SOURCE RECORDS:
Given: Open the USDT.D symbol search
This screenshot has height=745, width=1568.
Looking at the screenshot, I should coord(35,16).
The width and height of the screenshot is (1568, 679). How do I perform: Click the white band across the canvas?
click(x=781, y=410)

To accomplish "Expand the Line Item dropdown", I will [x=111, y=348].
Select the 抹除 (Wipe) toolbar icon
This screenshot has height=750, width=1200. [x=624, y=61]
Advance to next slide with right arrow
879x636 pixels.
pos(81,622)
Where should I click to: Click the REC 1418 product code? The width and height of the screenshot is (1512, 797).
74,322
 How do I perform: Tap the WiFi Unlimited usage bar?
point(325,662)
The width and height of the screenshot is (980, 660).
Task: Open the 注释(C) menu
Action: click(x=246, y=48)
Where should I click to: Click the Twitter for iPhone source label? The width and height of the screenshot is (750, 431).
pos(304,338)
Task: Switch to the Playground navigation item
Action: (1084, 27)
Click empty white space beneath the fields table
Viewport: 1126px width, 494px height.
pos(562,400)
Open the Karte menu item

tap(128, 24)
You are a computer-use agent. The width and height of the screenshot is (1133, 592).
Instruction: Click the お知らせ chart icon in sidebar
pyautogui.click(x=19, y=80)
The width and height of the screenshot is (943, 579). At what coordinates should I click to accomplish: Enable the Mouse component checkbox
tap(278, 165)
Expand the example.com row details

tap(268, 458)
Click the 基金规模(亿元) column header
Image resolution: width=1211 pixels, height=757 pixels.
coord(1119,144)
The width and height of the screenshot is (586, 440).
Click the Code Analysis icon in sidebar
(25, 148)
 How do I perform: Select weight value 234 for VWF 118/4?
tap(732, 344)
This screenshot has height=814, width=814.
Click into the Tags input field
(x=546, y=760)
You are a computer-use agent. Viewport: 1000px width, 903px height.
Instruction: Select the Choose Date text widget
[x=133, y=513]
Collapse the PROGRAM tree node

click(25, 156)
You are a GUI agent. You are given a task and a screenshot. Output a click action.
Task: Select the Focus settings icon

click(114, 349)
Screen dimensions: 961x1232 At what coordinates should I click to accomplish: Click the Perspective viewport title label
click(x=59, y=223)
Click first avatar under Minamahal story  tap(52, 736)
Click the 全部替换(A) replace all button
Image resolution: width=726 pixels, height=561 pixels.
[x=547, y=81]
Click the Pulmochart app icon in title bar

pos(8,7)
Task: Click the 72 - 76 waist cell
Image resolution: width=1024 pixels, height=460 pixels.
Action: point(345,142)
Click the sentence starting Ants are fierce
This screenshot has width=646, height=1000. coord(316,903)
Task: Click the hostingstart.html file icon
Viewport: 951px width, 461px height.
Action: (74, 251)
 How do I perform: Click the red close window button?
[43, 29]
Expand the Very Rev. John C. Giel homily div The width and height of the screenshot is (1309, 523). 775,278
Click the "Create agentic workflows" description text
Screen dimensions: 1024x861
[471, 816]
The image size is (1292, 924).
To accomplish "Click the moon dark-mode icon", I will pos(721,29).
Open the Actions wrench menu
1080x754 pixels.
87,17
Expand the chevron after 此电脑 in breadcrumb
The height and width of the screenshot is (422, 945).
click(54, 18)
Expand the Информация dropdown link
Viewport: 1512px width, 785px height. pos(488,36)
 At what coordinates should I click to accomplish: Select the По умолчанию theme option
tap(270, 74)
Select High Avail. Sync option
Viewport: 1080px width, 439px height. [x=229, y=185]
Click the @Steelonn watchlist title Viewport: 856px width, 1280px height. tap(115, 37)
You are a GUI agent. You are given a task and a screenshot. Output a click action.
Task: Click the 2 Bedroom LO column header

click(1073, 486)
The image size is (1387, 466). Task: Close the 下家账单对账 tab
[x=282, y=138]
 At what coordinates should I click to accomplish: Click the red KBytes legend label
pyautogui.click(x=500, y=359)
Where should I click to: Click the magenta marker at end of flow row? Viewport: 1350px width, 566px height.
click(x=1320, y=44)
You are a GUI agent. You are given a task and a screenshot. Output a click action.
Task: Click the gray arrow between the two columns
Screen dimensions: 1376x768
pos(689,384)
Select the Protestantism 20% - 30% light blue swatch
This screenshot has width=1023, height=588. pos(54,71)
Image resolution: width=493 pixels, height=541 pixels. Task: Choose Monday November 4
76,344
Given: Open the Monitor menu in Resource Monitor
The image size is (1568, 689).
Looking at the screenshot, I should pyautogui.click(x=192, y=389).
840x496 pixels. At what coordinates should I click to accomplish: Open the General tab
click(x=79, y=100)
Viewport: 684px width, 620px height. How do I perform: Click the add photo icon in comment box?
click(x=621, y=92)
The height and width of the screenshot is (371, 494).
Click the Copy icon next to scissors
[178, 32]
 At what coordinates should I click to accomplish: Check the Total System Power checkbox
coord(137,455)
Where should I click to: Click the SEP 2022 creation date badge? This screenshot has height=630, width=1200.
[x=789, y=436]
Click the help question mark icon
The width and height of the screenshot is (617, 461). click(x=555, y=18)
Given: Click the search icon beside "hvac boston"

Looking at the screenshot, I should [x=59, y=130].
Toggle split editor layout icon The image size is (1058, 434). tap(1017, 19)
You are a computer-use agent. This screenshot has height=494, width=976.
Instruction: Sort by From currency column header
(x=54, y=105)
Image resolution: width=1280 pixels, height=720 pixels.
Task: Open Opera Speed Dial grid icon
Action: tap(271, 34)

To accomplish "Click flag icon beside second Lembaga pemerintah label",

WORK TASK: The data should be copied out in full, exactly as it reads.

OUTPUT FOR THIS EXERCISE:
Given: Open the USDT.D symbol search
This screenshot has height=745, width=1568.
Looking at the screenshot, I should coord(35,16).
The width and height of the screenshot is (1568, 679). How do I perform: Click the white band across the canvas?
click(x=781, y=410)

To accomplish "Expand the Line Item dropdown", I will [x=111, y=348].
Select the 抹除 (Wipe) toolbar icon
This screenshot has height=750, width=1200. [x=624, y=61]
Advance to next slide with right arrow
879x636 pixels.
pos(81,622)
Where should I click to: Click the REC 1418 product code? The width and height of the screenshot is (1512, 797).
74,322
 How do I perform: Tap the WiFi Unlimited usage bar?
point(325,662)
The width and height of the screenshot is (980, 660).
Task: Open the 注释(C) menu
Action: click(x=246, y=48)
Where should I click to: Click the Twitter for iPhone source label? The width and height of the screenshot is (750, 431).
pos(304,338)
Task: Switch to the Playground navigation item
Action: (1084, 27)
Click empty white space beneath the fields table
Viewport: 1126px width, 494px height.
pos(562,400)
Open the Karte menu item

tap(128, 24)
You are a computer-use agent. The width and height of the screenshot is (1133, 592).
Instruction: Click the お知らせ chart icon in sidebar
pyautogui.click(x=19, y=80)
The width and height of the screenshot is (943, 579). At what coordinates should I click to accomplish: Enable the Mouse component checkbox
tap(278, 165)
Expand the example.com row details

tap(268, 458)
Click the 基金规模(亿元) column header
Image resolution: width=1211 pixels, height=757 pixels.
coord(1119,144)
The width and height of the screenshot is (586, 440).
Click the Code Analysis icon in sidebar
(25, 148)
 How do I perform: Select weight value 234 for VWF 118/4?
tap(732, 344)
This screenshot has height=814, width=814.
Click into the Tags input field
(x=546, y=760)
You are a computer-use agent. Viewport: 1000px width, 903px height.
Instruction: Select the Choose Date text widget
[x=133, y=513]
Collapse the PROGRAM tree node

click(25, 156)
You are a GUI agent. You are given a task and a screenshot. Output a click action.
Task: Select the Focus settings icon

click(114, 349)
Screen dimensions: 961x1232 At what coordinates should I click to accomplish: Click the Perspective viewport title label
click(x=59, y=223)
Click first avatar under Minamahal story  tap(52, 736)
Click the 全部替换(A) replace all button
Image resolution: width=726 pixels, height=561 pixels.
[x=547, y=81]
Click the Pulmochart app icon in title bar

pos(8,7)
Task: Click the 72 - 76 waist cell
Image resolution: width=1024 pixels, height=460 pixels.
Action: point(345,142)
Click the sentence starting Ants are fierce
This screenshot has width=646, height=1000. coord(316,903)
Task: Click the hostingstart.html file icon
Viewport: 951px width, 461px height.
Action: (74, 251)
 How do I perform: Click the red close window button?
[43, 29]
Expand the Very Rev. John C. Giel homily div The width and height of the screenshot is (1309, 523). 775,278
Click the "Create agentic workflows" description text
Screen dimensions: 1024x861
[471, 816]
The image size is (1292, 924).
To accomplish "Click the moon dark-mode icon", I will pos(721,29).
Open the Actions wrench menu
1080x754 pixels.
87,17
Expand the chevron after 此电脑 in breadcrumb
The height and width of the screenshot is (422, 945).
click(54, 18)
Expand the Информация dropdown link
Viewport: 1512px width, 785px height. pos(488,36)
 At what coordinates should I click to accomplish: Select the По умолчанию theme option
tap(270, 74)
Select High Avail. Sync option
Viewport: 1080px width, 439px height. [x=229, y=185]
Click the @Steelonn watchlist title Viewport: 856px width, 1280px height. tap(115, 37)
You are a GUI agent. You are given a task and a screenshot. Output a click action.
Task: Click the 2 Bedroom LO column header

click(1073, 486)
The image size is (1387, 466). Task: Close the 下家账单对账 tab
[x=282, y=138]
 At what coordinates should I click to accomplish: Click the red KBytes legend label
pyautogui.click(x=500, y=359)
Where should I click to: Click the magenta marker at end of flow row? Viewport: 1350px width, 566px height.
click(x=1320, y=44)
You are a GUI agent. You are given a task and a screenshot. Output a click action.
Task: Click the gray arrow between the two columns
Screen dimensions: 1376x768
pos(689,384)
Select the Protestantism 20% - 30% light blue swatch
This screenshot has width=1023, height=588. pos(54,71)
Image resolution: width=493 pixels, height=541 pixels. Task: Choose Monday November 4
76,344
Given: Open the Monitor menu in Resource Monitor
The image size is (1568, 689).
Looking at the screenshot, I should pyautogui.click(x=192, y=389).
840x496 pixels. At what coordinates should I click to accomplish: Open the General tab
click(x=79, y=100)
Viewport: 684px width, 620px height. How do I perform: Click the add photo icon in comment box?
click(x=621, y=92)
The height and width of the screenshot is (371, 494).
Click the Copy icon next to scissors
[178, 32]
 At what coordinates should I click to accomplish: Check the Total System Power checkbox
coord(137,455)
Where should I click to: Click the SEP 2022 creation date badge? This screenshot has height=630, width=1200.
[x=789, y=436]
Click the help question mark icon
The width and height of the screenshot is (617, 461). click(x=555, y=18)
Given: Click the search icon beside "hvac boston"

Looking at the screenshot, I should [x=59, y=130].
Toggle split editor layout icon The image size is (1058, 434). tap(1017, 19)
You are a computer-use agent. This screenshot has height=494, width=976.
Instruction: Sort by From currency column header
(x=54, y=105)
Image resolution: width=1280 pixels, height=720 pixels.
Task: Open Opera Speed Dial grid icon
Action: tap(271, 34)

To accomplish "Click flag icon beside second Lembaga pemerintah label",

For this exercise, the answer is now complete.